▶ DATA SHOWN:
Content starts

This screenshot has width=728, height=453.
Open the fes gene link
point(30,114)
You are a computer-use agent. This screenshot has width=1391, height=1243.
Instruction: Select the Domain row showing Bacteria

Content ends
Content starts

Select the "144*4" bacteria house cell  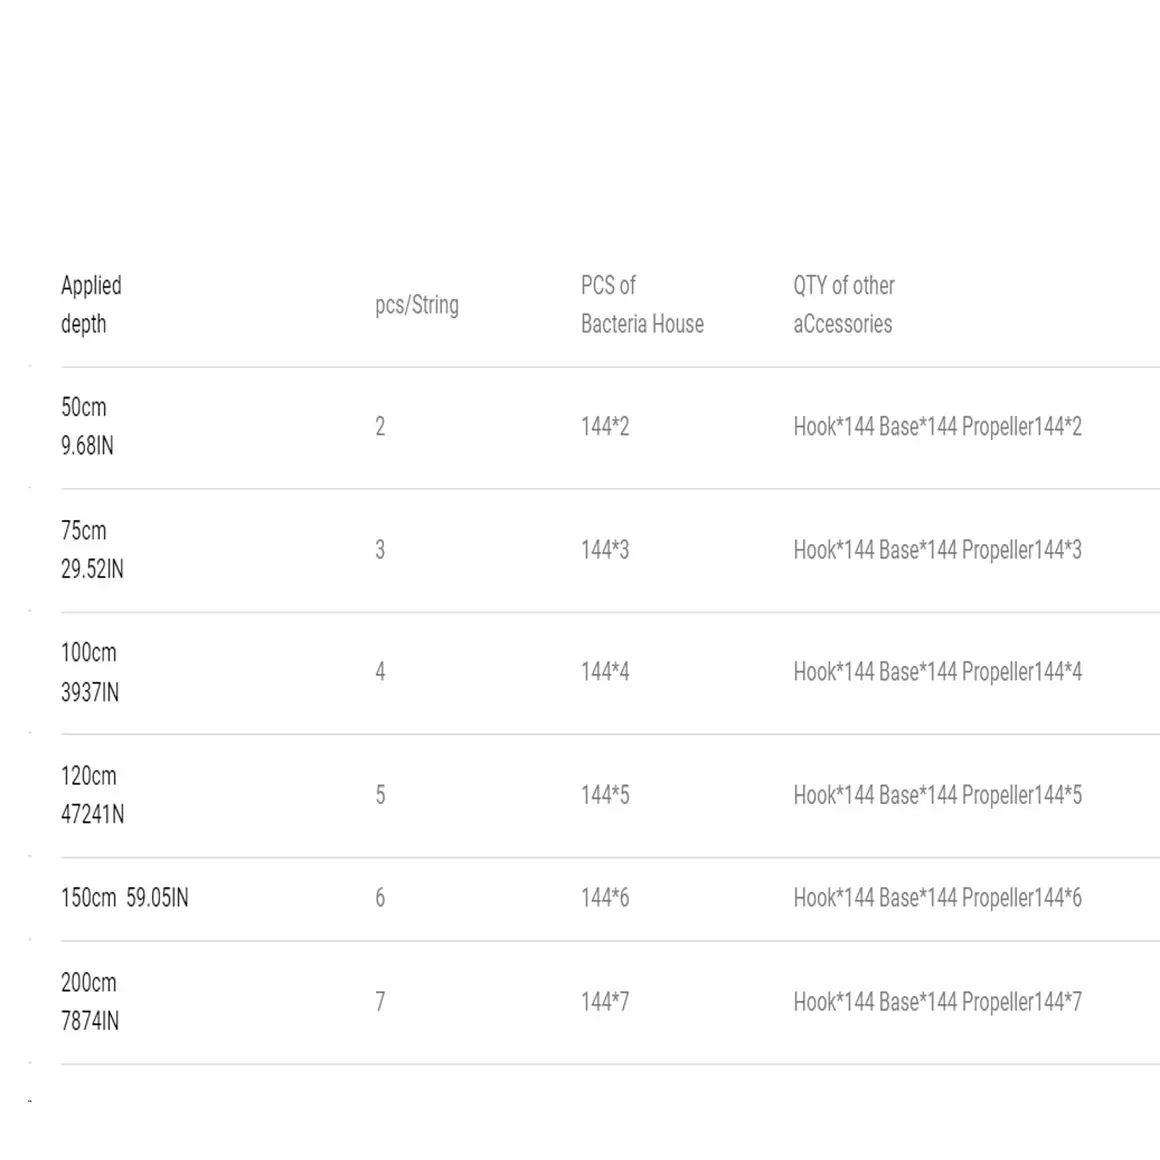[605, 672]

Content ends
Content starts

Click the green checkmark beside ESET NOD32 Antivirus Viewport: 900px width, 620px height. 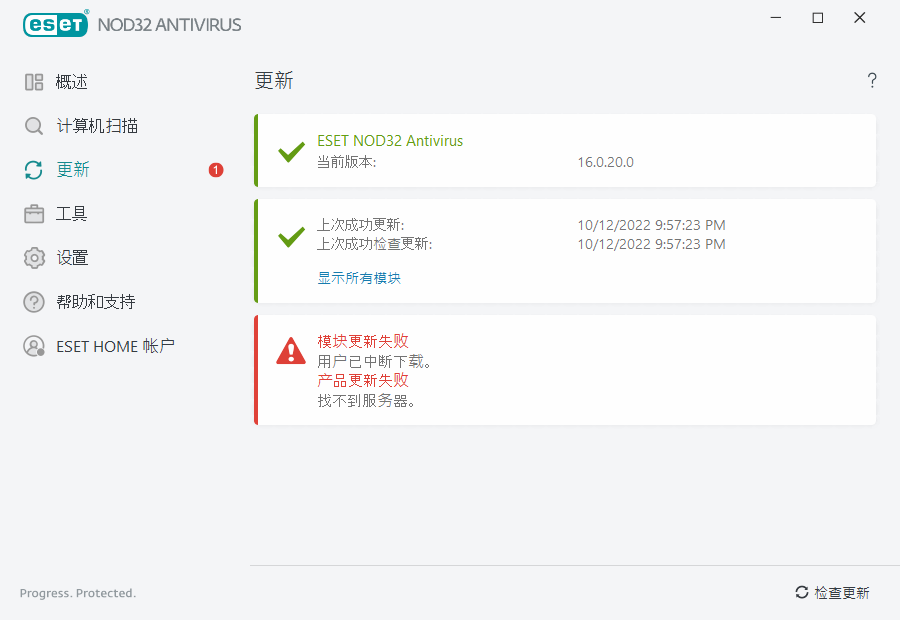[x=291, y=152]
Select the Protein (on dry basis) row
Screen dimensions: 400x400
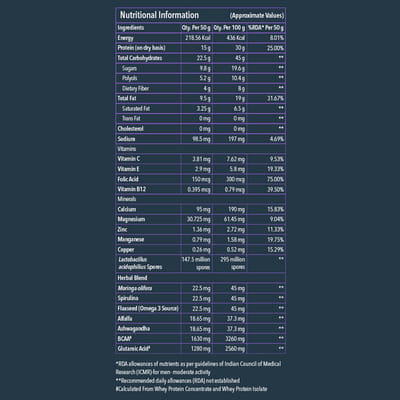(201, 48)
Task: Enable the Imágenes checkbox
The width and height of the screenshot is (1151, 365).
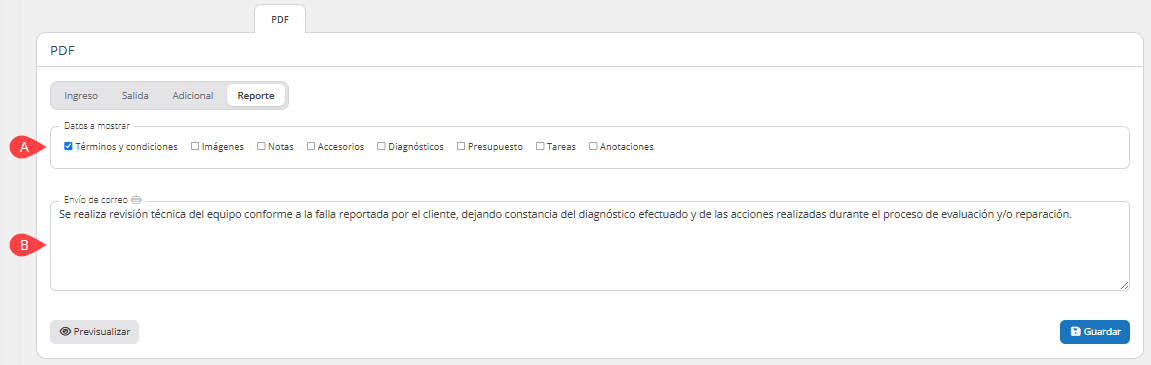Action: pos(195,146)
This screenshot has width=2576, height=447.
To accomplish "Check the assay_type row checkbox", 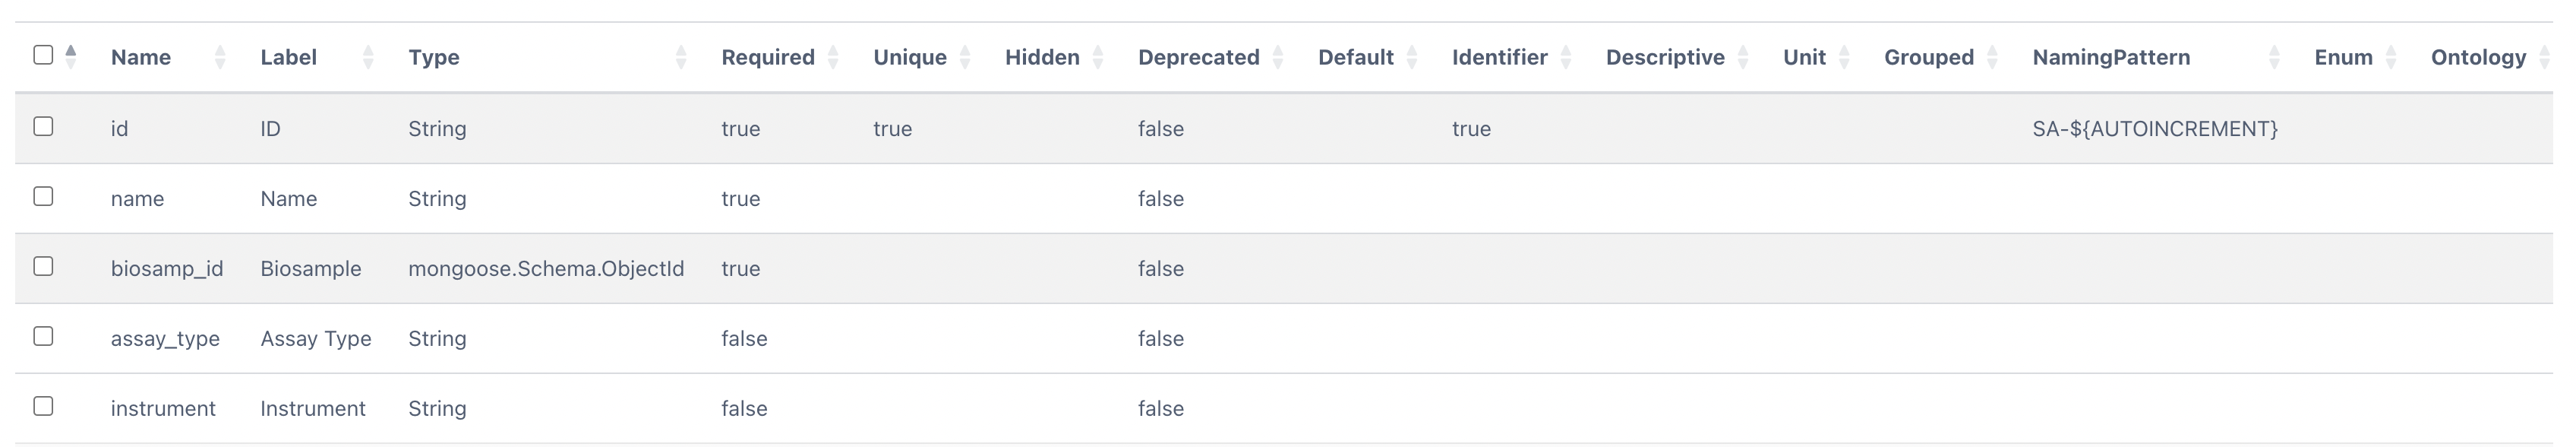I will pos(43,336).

Content ends

For the string "This", show each line of the entries above where it occurs.

This screenshot has width=728, height=453.
You are a computer-use agent. This screenshot has width=1391, height=1243.
This screenshot has width=2576, height=447.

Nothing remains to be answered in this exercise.